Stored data
┄┄┄┄┄┄┄┄┄┄┄┄┄┄┄┄┄┄┄┄

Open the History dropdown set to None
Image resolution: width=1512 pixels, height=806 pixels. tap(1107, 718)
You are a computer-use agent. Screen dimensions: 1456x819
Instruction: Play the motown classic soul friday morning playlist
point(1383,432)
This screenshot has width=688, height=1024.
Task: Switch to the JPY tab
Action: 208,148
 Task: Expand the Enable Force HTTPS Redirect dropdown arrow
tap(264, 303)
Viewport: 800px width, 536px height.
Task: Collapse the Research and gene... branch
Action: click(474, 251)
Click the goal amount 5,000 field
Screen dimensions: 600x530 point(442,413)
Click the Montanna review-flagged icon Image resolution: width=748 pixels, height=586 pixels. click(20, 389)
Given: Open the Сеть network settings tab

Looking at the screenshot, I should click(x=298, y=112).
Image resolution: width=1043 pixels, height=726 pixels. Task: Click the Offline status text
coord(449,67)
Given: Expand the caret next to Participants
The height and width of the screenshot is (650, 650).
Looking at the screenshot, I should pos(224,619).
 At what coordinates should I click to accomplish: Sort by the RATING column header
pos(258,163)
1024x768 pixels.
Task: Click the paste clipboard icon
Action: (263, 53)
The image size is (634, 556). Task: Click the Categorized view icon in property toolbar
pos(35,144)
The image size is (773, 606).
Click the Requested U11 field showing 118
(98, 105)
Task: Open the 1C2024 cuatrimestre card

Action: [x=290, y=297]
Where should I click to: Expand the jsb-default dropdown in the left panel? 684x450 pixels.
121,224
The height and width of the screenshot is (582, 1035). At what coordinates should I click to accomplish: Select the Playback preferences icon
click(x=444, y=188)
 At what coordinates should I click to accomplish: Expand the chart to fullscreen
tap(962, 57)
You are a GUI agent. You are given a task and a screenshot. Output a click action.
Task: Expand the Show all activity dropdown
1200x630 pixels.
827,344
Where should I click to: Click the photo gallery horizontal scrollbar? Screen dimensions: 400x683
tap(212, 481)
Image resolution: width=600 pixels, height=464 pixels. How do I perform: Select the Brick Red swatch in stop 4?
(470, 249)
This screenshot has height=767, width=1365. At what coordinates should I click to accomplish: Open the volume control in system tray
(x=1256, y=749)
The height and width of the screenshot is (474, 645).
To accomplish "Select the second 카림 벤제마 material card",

┄┄┄┄┄┄┄┄┄┄┄┄┄┄┄┄┄┄┄┄

# Assigned task:
Using the records above, report each line that contains the word "agent" by copying it.

# Answer for the task:
You are a computer-use agent. Screen dimensions: 1456x819
You are a GUI agent. You are given a task and a screenshot. Output a click action.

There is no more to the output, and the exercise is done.